April 1, the day that the Supreme Court ruled that the Environmental Protection Agency (EPA) had authority to regulate carbon dioxide (CO2) emissions from automobiles, was a day of bitter triumph. A triumph of judicial activism over factual and dispassionate analysis, a triumph of ideology over objective analysis and legal precedent, a triumph of political science—the blend of science, hypothesis and orthodoxy—over science and facts, and a triumph of image over reality.

2. Congress Didn’t Intend For EPA to Regulate GHG

The Court’s ruling was as much an indictment of the Justice Department’s competence in making the Administration’s case as it was judicial overreach. Few who have been involved with the Clean Act for any period of time could accept that Congress implicitly granted such far-reaching authority to EPA. Indeed, the Act’s legislative history makes that clear. Case in point: a 1990 Conference Committee action that explicitly removed a provision that would have empowered EPA to regulate greenhouse gas emissions.

If Capitol Hill doesn’t stop the agency from going forward with its rule making, it will be condoning EPA’s right to regulate the economy. Once the agency issues a rule on mobile sources, there will be no logical stopping point. Environmental advocates will litigate, as they have done repeatedly, to force EPA to regulate every other source covered by the Clean Air Act. Since every single combustion process involving traditional fuels produces carbon emissions, the “sources” subject to regulation would go well beyond the artificial limits set in the agency’s tailoring rule.

3. EPA Regulation Won’t Matter for Global Temperatures

Congress, at least in theory, balances competing and conflicting issues in writing legislation, especially the economic impact of proposed actions. The Clean Air Act does not provide for such balance. Although EPA regulation of US greenhouse gas emissions will have a trivial effect, if any, on global temperatures, its economic impact would be anything but.

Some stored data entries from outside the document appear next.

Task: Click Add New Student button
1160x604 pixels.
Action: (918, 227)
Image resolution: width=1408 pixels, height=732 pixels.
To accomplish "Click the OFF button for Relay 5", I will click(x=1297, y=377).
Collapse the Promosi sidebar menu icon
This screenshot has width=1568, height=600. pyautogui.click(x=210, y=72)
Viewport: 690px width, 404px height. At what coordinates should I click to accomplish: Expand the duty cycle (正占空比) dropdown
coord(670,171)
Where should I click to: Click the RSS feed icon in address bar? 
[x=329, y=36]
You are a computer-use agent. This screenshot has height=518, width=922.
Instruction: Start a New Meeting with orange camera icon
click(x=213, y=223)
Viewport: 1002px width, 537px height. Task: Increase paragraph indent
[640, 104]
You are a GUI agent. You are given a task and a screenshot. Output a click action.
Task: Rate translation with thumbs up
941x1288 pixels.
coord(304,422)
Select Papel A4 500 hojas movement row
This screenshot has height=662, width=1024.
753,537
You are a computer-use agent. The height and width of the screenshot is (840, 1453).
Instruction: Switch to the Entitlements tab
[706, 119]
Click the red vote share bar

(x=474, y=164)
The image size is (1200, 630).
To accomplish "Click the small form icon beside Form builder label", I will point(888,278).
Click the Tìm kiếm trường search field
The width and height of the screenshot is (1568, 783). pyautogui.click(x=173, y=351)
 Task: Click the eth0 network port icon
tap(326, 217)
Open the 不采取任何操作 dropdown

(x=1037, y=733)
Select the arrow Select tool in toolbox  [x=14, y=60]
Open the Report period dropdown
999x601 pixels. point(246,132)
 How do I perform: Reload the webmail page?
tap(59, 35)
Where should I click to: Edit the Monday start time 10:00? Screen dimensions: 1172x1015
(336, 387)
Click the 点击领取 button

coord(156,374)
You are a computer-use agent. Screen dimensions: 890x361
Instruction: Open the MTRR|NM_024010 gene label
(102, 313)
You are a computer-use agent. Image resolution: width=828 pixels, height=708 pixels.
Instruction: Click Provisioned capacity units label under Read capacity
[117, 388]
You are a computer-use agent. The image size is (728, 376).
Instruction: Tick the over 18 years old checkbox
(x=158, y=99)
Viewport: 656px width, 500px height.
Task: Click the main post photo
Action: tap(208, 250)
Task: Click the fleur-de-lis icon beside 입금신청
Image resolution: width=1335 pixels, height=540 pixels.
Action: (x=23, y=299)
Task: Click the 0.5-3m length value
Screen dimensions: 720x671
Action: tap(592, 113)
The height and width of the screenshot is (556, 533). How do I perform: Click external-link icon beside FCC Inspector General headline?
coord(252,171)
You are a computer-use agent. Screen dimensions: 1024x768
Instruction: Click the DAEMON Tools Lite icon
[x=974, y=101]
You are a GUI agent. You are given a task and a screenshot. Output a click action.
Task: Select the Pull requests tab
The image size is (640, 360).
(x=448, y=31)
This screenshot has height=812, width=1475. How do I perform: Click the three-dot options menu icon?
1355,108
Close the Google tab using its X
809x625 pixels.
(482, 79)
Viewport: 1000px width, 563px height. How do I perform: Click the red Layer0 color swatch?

Prior analyses have shown that the effect of meeting the Kyoto targets or those in various cap and trade proposals would be infinitesimal but the cost would be anything but.

4. Good Policy, Good Politics: Stop The EPA

The lessons from Massachusetts, Tea Parties, and Town Hall meetings are very clear: focus on the economy and jobs and use common sense, realistic action in addressing perceived problems.